Obama Struggles to Craft Message on Threat of Islamic State

According to The Hill, the White House is struggling to craft a unified message over the threat posed by the Islamic State (IS), the terrorist group surging across Iraq.

“Officials have sowed confusion,” the Washington political paper wrote on Monday, “by giving different statements at different times on the level of danger posed by the Islamic group.”

Obama’s decision to ask Congress last year to authorize action in Syria is giving him trouble now as he looks to take action against IS without involving legislators.

Explaining why Obama is looking to move against IS without assistance from Congress, when he sought such support last year against Syria, the President’s spokesman, Josh Earnest, flippantly said recently, “That was a different situation, right?”

Obama seems inclined to go it alone on action against IS, but Virginia Democrat Senator Tim Kaine, an Obama ally, said on Monday that he didn’t think Obama had authorization. “I do not believe that our expanded military operations against [IS] are covered under existing authorizations from Congress,” Kaine said.

But even as Obama has asserted that IS is a direct threat to America, others, like General Martin Dempsey and Secretary of Defense Chuck Hagel, seem to disagree, further muddying the waters of how the administration is responding to the threat.

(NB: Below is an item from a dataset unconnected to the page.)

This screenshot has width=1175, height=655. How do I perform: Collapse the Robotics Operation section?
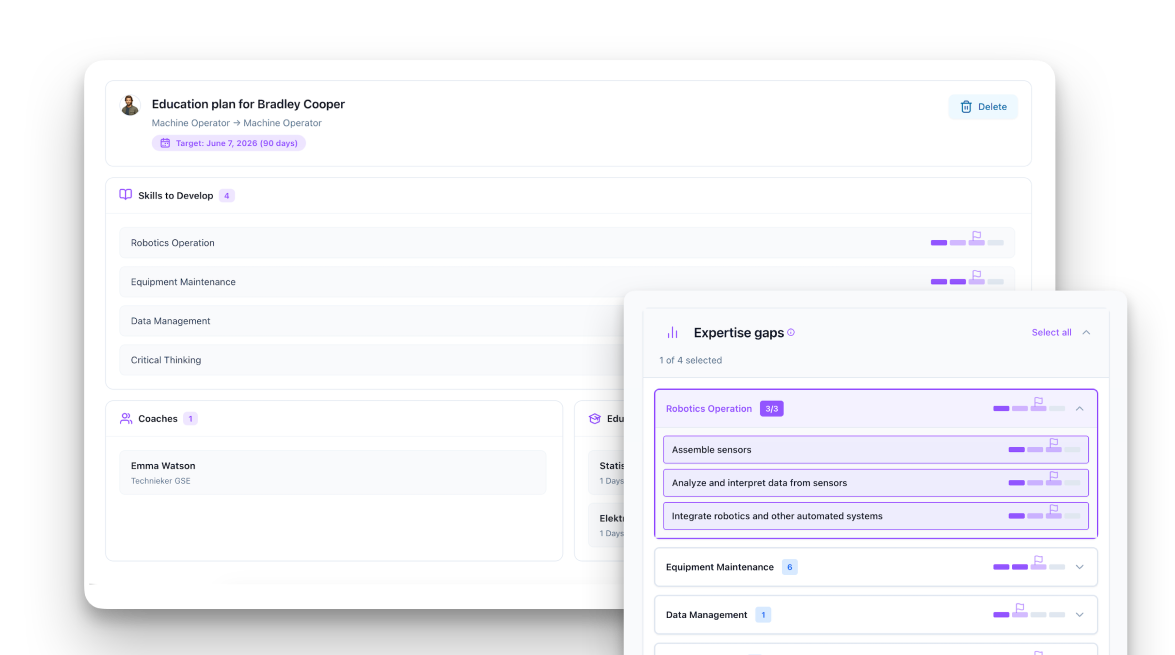[x=1078, y=408]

“The current confusions,” The Hill wrote, “are just the latest twists in a tale that has seen considerable shifts in the White House’s rhetoric.”

The Hill also wrote a piece highlighting Obama’s evolution on the threat.

Initially, Obama dismissed the Islamic State as merely the “jayvee team” pretending to be a bigger threat. That was in January. But by this month, through his Secretary of State, Obama called IS “evil,” and he personally called the terror group a “cancer” that needed to be stopped.